Exercise task: From the passage on rational belief below, copy word for word the part starting with "If you cannot" and going on through "that's in doubt.".

Page text:

========

I believe that I am sitting in my kitchen typing on my keyboard. I hold this belief to be true and I have evidence to back up that belief. That belief is rational. It is justified.

If you cannot justify your beliefs, then they are not rational. You may still hold on to those beliefs if you wish. I'm not going to stop you, but you cannot claim they are rational.
They are a product of delusional thinking. It is irrational to believe that something is true when you cannot justify your reasons for believing it.
If a certain action fits the definition of a word, it's perfectly acceptable to use that word, unless that word will cause unreasonable distress or harm, as in the case of hate speech.

I personally don't like being called ignorant when it comes to other languages, but the truth is, I am. I can only fluently speak English and sometimes, even that's in doubt.
Ignorant and Idiot are terms that can accurately describe a persons mental state or knowledge about a certain topic, but more than likely they are used as an insult.

Delusional may accurately describe what theists do, but I think we can extend the courtesy to simply say that they believe something that we don't.

========

Material provided:
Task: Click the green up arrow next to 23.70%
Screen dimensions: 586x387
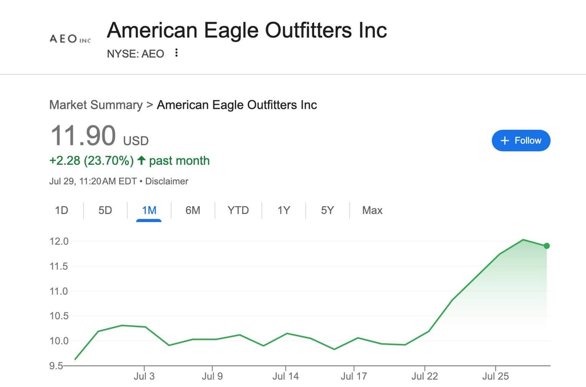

========

Finished exercise:
If you cannot justify your beliefs, then they are not rational. You may still hold on to those beliefs if you wish. I'm not going to stop you, but you cannot claim they are rational.
They are a product of delusional thinking. It is irrational to believe that something is true when you cannot justify your reasons for believing it.
If a certain action fits the definition of a word, it's perfectly acceptable to use that word, unless that word will cause unreasonable distress or harm, as in the case of hate speech.

I personally don't like being called ignorant when it comes to other languages, but the truth is, I am. I can only fluently speak English and sometimes, even that's in doubt.